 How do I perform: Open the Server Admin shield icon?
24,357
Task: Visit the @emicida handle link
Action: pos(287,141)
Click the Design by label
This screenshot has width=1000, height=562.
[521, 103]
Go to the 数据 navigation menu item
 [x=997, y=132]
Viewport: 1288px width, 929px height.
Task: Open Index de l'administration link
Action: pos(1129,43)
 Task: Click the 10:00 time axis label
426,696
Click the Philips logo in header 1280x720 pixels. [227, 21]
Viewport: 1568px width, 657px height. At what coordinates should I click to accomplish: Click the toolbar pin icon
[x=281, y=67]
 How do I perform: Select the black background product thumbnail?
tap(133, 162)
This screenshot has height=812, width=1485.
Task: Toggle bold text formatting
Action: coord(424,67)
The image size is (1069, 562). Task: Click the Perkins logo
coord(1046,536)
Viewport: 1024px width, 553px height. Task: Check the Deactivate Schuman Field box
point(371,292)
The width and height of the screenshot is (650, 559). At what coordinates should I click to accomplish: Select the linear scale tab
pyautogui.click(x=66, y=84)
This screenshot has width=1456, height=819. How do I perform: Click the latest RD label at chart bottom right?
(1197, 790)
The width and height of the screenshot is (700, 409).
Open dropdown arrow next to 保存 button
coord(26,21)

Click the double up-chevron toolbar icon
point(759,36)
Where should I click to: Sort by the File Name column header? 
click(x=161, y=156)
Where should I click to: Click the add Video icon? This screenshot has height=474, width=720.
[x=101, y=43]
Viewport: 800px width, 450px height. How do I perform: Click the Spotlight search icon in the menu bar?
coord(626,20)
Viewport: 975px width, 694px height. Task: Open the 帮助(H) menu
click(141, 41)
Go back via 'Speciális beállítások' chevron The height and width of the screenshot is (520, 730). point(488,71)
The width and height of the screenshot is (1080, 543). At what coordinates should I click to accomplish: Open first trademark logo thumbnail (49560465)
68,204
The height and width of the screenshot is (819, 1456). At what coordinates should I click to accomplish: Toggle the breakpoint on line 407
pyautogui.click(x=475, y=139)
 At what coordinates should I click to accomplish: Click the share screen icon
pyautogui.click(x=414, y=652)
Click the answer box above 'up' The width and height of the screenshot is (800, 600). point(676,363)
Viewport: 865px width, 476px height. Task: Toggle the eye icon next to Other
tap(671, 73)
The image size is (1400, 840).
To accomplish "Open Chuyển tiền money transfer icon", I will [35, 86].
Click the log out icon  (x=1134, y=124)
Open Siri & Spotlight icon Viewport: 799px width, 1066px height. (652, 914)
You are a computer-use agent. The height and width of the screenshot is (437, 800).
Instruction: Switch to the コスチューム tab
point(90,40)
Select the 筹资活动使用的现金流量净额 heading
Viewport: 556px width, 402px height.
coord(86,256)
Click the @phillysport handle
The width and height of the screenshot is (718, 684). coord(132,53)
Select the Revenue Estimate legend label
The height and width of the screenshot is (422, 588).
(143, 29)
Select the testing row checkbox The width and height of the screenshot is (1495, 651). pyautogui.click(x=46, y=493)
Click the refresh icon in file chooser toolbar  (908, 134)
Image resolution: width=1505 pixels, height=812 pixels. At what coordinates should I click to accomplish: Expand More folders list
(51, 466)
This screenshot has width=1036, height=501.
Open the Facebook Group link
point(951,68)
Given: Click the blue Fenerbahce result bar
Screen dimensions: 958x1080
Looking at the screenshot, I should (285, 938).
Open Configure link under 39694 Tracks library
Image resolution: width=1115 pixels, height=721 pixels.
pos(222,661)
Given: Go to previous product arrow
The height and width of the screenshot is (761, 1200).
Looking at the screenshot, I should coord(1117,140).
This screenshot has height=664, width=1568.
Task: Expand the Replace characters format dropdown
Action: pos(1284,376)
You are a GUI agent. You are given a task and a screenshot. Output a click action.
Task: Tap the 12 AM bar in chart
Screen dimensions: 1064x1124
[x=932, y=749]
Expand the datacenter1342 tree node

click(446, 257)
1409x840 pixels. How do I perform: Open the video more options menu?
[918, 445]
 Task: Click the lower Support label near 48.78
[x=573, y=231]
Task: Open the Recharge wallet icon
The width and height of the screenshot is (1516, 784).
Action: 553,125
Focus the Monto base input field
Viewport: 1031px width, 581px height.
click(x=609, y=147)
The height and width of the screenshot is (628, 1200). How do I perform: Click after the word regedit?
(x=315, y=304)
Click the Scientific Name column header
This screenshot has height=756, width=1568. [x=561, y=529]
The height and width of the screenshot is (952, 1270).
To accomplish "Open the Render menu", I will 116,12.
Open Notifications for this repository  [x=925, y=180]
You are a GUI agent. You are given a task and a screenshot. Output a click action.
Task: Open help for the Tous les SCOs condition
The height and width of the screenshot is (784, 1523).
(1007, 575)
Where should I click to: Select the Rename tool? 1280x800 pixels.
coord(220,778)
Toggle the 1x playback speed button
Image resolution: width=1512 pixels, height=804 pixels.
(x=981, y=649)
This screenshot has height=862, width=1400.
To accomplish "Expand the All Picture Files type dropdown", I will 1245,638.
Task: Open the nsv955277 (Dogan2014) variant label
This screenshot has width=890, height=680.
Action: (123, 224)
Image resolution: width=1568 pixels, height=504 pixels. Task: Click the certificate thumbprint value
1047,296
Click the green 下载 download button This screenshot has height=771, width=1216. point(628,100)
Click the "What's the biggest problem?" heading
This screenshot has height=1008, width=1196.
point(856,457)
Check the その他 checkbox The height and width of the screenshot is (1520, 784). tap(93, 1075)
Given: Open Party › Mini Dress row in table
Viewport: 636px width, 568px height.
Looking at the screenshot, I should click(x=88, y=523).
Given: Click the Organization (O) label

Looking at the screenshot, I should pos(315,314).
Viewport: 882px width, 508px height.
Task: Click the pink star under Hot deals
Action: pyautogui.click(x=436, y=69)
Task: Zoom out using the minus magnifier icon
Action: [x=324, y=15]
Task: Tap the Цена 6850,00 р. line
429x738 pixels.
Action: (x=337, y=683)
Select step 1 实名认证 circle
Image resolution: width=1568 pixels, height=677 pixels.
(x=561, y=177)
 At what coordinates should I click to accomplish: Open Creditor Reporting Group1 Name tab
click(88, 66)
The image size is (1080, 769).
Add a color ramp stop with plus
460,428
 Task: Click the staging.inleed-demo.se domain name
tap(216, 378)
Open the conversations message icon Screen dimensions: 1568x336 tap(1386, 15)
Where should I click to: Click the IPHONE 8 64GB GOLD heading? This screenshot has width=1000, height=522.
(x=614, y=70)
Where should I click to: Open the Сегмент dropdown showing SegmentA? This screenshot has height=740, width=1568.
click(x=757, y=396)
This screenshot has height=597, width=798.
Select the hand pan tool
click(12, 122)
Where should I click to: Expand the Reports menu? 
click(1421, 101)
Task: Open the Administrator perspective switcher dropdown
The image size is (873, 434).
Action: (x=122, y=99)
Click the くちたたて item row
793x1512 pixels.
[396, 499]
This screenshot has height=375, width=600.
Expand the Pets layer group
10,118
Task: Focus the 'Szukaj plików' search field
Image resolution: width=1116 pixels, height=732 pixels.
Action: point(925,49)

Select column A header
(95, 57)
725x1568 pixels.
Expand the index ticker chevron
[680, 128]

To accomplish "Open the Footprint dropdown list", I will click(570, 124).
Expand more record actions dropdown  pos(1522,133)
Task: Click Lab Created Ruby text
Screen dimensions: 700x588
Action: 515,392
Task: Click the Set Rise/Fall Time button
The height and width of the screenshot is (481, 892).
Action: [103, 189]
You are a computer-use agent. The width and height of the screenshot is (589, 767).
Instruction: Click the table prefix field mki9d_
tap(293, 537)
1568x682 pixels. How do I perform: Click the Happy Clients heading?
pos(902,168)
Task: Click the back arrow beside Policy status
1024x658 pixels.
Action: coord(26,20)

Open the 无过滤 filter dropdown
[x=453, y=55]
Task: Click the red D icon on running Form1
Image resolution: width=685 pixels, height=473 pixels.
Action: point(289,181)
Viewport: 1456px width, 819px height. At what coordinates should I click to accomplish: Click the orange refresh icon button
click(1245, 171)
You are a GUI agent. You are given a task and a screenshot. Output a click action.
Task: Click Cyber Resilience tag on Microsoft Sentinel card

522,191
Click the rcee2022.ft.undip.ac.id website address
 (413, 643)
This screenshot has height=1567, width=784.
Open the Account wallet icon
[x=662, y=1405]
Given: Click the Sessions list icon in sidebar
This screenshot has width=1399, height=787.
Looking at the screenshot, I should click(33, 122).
==========
Reproduce, without any changes, the stretch of the records from the line that contains "1568x682 pixels. How" through the end of the records, both ends included.

1568x682 pixels. How do I perform: Click the Happy Clients heading?
pos(902,168)
Task: Click the back arrow beside Policy status
1024x658 pixels.
Action: coord(26,20)

Open the 无过滤 filter dropdown
[x=453, y=55]
Task: Click the red D icon on running Form1
Image resolution: width=685 pixels, height=473 pixels.
Action: point(289,181)
Viewport: 1456px width, 819px height. At what coordinates should I click to accomplish: Click the orange refresh icon button
click(1245, 171)
You are a GUI agent. You are given a task and a screenshot. Output a click action.
Task: Click Cyber Resilience tag on Microsoft Sentinel card

522,191
Click the rcee2022.ft.undip.ac.id website address
 (413, 643)
This screenshot has height=1567, width=784.
Open the Account wallet icon
[x=662, y=1405]
Given: Click the Sessions list icon in sidebar
This screenshot has width=1399, height=787.
Looking at the screenshot, I should click(33, 122).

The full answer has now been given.